Clear and confident in my identity as an Attending Psychiatrist, I arrive on day one of my new job to find myself in the midst of many far more senior Attending Psychiatrists, not to mention medical students that seemed far brighter than I had even been at their age, and a number of senior residents that seemed incredibly confident and far more comfortable in their psychiatric identity that I was suddenly feeling.

And then came the questions.

“Why would you call that patient hearing voices schizophrenic and that other patient hearing voices PTSD? Don’t they both meet the DSM criteria for schizophrenia? Maybe she’s not flattened, maybe she’s just shy? Maybe it’s cultural, is that possible oh supreme attending of just one day? How can you be sure? How can you be absolutely certain that you’re not making a mistake…”

Suddenly I hadn’t a single answer. Not a word, not an opinion, not an ounce of confidence in the “excess” training I’d received. All my previous truckloads of confidence were being undermined by the enormous amounts of fear being generated by my amygdala

“Doctor, you have call from a family. They want to speak to the Attending Psychiatrist. You have a call, it’s from the director of hospital X that wants to know if you will speak with them about patient Y. Doctor, do you think the chest pain is cardiac or just anxiety, can you please assess them for capacity to refuse treatment…” And so on.
 
What was happening? Why wasn’t I as overly confident and prepared as I had anticipated? Could it be that I actually wasn’t ready? Why was the transition that I had mistakenly anticipated as simply making a lateral move turning out to consist of the sharpest learning curve of my life?

I’ve been at the job a month now, and most of my ability to command the English language has returned.

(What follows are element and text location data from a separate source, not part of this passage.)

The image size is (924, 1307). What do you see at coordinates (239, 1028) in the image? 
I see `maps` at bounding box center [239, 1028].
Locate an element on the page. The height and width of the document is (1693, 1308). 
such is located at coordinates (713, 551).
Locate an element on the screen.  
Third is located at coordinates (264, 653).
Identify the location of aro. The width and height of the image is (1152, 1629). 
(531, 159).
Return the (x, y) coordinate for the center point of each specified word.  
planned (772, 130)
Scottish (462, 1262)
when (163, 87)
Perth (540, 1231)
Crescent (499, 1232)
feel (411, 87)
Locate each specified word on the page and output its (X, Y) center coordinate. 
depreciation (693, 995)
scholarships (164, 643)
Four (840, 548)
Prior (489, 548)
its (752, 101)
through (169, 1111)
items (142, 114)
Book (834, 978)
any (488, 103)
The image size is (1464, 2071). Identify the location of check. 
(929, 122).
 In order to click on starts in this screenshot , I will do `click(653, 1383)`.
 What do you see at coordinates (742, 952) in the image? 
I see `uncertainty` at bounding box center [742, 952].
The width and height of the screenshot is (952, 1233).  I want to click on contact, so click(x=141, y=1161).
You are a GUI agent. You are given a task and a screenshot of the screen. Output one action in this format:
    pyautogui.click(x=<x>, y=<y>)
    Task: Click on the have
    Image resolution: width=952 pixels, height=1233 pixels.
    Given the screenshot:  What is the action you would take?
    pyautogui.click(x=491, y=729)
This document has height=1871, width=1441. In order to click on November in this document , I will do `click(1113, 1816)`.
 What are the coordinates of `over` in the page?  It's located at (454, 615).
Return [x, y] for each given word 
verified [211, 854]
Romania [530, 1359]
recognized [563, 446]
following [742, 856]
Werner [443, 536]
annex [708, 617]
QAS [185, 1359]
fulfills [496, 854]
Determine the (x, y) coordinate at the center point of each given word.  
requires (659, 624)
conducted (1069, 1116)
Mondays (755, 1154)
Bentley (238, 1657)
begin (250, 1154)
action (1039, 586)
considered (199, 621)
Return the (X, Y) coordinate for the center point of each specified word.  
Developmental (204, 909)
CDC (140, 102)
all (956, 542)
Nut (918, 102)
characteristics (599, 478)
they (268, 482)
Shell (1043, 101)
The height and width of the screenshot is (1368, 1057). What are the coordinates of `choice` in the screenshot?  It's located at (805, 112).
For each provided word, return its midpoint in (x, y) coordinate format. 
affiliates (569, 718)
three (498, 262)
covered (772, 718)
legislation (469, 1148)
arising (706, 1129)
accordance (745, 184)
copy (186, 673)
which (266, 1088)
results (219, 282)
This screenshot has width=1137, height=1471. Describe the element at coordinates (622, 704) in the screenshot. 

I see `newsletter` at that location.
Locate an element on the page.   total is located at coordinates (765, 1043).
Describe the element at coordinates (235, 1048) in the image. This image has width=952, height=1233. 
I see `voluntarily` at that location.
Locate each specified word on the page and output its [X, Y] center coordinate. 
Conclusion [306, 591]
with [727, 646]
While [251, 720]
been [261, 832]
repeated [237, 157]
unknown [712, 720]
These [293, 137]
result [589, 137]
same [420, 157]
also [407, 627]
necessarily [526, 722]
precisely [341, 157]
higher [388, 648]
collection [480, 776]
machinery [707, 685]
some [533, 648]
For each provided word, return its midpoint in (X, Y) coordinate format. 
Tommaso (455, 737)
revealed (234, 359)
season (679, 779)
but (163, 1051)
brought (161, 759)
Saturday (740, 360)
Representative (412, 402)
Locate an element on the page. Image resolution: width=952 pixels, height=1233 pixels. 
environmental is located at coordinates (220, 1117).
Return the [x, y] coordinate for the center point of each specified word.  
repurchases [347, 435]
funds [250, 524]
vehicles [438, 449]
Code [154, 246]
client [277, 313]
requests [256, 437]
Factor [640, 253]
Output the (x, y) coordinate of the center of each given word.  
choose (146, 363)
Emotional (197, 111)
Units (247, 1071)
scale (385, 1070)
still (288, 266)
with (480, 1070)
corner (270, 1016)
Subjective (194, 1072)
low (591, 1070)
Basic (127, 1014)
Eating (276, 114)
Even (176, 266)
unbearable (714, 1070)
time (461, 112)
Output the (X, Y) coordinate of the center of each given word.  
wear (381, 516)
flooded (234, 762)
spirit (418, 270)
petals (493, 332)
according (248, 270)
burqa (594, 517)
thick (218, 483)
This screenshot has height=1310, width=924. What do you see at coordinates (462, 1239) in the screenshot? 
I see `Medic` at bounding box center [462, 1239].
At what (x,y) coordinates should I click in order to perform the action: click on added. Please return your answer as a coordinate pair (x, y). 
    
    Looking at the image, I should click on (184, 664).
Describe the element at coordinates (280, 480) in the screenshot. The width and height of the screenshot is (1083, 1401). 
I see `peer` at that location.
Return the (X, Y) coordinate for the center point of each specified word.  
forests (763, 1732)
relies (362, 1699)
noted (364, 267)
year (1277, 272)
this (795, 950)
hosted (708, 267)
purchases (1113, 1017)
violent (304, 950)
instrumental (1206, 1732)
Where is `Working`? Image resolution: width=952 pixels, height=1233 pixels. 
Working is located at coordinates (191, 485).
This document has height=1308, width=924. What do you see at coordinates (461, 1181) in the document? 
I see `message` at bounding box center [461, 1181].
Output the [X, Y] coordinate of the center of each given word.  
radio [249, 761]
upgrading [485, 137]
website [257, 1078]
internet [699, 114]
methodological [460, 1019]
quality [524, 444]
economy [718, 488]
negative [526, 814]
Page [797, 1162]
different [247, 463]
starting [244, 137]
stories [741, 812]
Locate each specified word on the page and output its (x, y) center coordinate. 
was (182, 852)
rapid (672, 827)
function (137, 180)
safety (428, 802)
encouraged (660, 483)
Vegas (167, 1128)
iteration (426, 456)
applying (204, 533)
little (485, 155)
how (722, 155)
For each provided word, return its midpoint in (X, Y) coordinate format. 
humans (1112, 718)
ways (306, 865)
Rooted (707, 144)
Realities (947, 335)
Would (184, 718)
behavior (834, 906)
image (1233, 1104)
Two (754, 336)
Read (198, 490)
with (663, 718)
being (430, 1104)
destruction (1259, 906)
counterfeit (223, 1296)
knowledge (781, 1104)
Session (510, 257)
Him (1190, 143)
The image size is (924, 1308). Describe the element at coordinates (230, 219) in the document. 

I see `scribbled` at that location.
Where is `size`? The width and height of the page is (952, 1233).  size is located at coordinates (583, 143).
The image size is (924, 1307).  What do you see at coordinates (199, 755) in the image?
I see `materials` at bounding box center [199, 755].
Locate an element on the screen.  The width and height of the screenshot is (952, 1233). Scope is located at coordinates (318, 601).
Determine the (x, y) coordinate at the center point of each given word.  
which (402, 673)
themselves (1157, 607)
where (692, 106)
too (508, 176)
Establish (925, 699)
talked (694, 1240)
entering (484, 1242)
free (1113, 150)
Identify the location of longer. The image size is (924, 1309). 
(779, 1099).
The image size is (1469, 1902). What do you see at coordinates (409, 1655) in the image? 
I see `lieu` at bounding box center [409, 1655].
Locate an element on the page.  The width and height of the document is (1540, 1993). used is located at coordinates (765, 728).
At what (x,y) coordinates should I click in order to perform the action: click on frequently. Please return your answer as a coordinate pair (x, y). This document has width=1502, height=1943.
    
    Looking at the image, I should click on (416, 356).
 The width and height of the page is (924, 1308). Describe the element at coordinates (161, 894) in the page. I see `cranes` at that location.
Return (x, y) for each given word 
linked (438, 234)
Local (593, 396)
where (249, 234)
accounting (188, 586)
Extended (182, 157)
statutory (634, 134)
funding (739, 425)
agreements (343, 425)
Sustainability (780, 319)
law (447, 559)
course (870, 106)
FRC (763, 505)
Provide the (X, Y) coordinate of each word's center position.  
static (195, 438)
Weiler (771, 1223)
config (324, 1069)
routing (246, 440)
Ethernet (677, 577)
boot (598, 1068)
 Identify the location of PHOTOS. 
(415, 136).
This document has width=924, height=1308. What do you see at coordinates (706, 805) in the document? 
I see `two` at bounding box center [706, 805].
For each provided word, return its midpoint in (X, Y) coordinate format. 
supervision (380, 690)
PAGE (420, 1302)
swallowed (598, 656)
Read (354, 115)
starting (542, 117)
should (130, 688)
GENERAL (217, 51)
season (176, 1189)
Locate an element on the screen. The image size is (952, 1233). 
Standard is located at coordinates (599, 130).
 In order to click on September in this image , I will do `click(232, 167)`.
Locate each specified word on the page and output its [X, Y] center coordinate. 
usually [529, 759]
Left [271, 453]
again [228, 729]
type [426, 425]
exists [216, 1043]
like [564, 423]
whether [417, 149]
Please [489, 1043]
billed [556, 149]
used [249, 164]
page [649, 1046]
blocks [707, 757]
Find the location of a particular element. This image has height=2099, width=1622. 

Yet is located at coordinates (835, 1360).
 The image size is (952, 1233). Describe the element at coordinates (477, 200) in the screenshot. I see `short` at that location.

This past week I was even able to voice an opinion contrary to someone more senior than me. Of course my opinion was wrong, but nonetheless, voicing it was a step in the right direction. I’ve gone back to my old interview technique books, I’m rereading the DSM with a heightened level of attention to its subtleties and differences that I would previously skim like a recipe I’d made a thousand times; and I’m having another go at the psychiatric bible sometimes referred to as Kaplan and Sadock. I’m reading how-to articles on teaching and I’m writing my notes with a renewed level of meticulousness that I haven’t possessed since second year college calculus. Basically, I’ve returned to the fundamentals…and I’ve gotten myself a private supervisor whom I actually pay. What I’ve learned is that if medicine really is a lifelong learning process, then perhaps four years of psychiatric residency wasn’t too long after all.